La sceneggiatura di Chris Morgan (autore, tra gli altri, di "immensi capolavori" del cinema americano quali "Wanted- Scegli il tuo Destino" e "Cellurar") fatica a tenere incollati gli eventi storici con quelli fantastici; se nel prologo i personaggi non fanno una piega mentre danno la caccia ad un mostrone demoniaco, più avanti non riescono a credere che tra le concubine (???) del daimyo Asano vi sia una strega; il samurai Oishi non batte ciglio mentre vede il mezzo-sangue lottare contro un gigantesco Orco, salvo poi avere paura di entrare in una foresta che si dice stregata; il tutto mentre al combattimento assistono marinai occidentali, sfuggiti chissà come alla persecuzione. E se lo script ha la decenza di mostrare anche il tragico epilogo, in barba al buonismo americano, si decide comunque di addolcirlo in extremis per dare una nota di speranza raffanzonata ed inutile. Senza contare il fatto che tutta la storia di Kai è pretenziosa e arriva spesso ad oscurare quella che dovrebbe essere la vera storia, ossia quella dei ronin, generando un senso di smarrimento unico. Ed è inutile cercare di appassionarsi alla vicenda, condotta senza guizzi, o affezionarsi ai personaggi, tutti rigorosamente stereotipati: si va dal samurai ciccione simpatico a quello antipatico che si redime all'ultimo, la bella principessa in pericolo, il giovane coraggioso, la strega cattiva priva persino di nome, il villain Kira divenuto un semplice despota in cerca di potere, ringiovanito e impersonato da un Tadanobu Asano al solito sprecatissimo; il tutto condito da una serie di strizzatine d'occhio all'atavico razzismo della cultura medioevale nipponica, come se si fosse ancora negli anni '80, in cui il "pericolo del Sol Levante" minacciava di colonizzare economicamente gli Usa, che rispondevano infarcendo le grosse produzione di riferimenti al vetriolo alla chiusura mentale dei loro "avversari".

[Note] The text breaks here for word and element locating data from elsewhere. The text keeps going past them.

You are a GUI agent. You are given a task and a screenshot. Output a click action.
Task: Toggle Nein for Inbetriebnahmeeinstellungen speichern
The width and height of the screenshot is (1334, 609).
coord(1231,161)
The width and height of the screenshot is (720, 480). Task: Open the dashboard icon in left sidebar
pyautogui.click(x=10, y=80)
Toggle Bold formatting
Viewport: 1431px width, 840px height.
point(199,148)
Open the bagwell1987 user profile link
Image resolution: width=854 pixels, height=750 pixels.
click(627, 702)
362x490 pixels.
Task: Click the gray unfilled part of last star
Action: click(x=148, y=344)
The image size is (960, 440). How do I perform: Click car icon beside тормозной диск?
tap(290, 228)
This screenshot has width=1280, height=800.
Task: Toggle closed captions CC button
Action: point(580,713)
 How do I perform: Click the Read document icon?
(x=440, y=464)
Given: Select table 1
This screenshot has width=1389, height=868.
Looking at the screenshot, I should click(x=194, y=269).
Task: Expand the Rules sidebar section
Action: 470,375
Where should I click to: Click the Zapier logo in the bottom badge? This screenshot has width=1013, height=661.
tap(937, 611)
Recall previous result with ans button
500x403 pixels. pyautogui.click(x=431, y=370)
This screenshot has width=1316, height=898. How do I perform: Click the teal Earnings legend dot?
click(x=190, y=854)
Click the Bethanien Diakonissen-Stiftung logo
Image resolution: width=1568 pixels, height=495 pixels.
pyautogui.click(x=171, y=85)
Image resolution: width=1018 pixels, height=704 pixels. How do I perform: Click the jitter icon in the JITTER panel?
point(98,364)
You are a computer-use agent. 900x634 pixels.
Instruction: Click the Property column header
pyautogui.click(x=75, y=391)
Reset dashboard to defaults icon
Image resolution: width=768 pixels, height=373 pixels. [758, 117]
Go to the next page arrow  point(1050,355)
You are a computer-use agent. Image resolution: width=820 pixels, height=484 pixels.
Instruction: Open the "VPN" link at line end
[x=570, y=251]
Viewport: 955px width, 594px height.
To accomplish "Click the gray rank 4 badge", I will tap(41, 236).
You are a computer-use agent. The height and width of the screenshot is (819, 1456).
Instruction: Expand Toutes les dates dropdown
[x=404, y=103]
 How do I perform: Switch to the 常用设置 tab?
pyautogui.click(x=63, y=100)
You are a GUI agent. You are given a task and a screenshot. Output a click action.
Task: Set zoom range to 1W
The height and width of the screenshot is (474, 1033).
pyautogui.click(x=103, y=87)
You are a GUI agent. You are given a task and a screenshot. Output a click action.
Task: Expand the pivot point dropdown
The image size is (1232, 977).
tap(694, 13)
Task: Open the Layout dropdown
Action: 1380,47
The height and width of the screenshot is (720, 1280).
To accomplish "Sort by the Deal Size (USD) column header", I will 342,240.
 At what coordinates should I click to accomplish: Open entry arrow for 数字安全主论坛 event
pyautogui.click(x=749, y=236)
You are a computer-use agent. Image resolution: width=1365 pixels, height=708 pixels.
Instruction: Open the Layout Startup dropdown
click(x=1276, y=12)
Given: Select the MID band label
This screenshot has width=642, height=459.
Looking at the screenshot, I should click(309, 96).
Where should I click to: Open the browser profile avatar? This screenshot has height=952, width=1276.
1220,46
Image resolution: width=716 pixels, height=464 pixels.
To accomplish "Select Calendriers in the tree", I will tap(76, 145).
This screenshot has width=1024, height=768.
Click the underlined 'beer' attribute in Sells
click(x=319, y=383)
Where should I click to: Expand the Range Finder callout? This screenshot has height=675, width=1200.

Inutile cercare motivi di interesse anche nella regia di Rinsch, esordiente che dirige il tutto con il pilota automatico, tra ralenty d'ordinanza, effetti speciali digitali e scenografie fisiche sacrificate da inquadrature strette; Rinsch non riesce mai a trasmettere davvero il pathos e l'epicità della storia, costruendo il tutto con un montaggio veloce persino durante il cerimoniale del seppoku, il quale, privato di ogni drammaticità e purgato da ogni tipo di violenza grafica, diviene un semplice gesto utile solo a far proseguire la narrazione. Semmai, egli mostra quantomeno una predilezione per la forte fisicità di costumi e sfondi, mai ridotti alla sola CGI; e il barocchismo estetico, per quanto pacchiano, ben avrebbe potuto funzionare in una pellicola di genere degna di tale epiteto. Non aiuta nemmeno la pessima idea di far recitare l'intero cast in inglese: gli attori, visibilmente a disagio con un idioma non loro, declamano le battute senza enfasi, azzerando ogni credibilità della messa in scena.


Punto debole è come sempre la narrazione, che tra lungaggini inutili, sottotrame che divorano la storia principale e false piste pretenziose, si arena nella parte centrale finendo persino per annoiare; anche a causa della scialba love-story, che divora persino l'epilogo; sempre ammesso che lo spettatore pià attento e sensibile riesca a superare il secondo atto, dove i tengu vengono descritti come monaci buddisti (!!!!!!!!) ridefinendo il concetto di cattivo gusto yankee.


Sciatto, piatto e genuinamente stupido, "47 Ronin" è un vero e proprio affronto alla memoria storica, una pellicola priva di epica e di mordente e del tutto incapace di trasmettere anche la più basica forma di intrattenimento; non un film storico, non un'epica rievocazione del passato, non un semplice pop-corn movie, è una specie di "sandalone con katana" in grado di scontentare tutti e far rimpangere persino la tamarragine compiaciuta e naif del primo "300".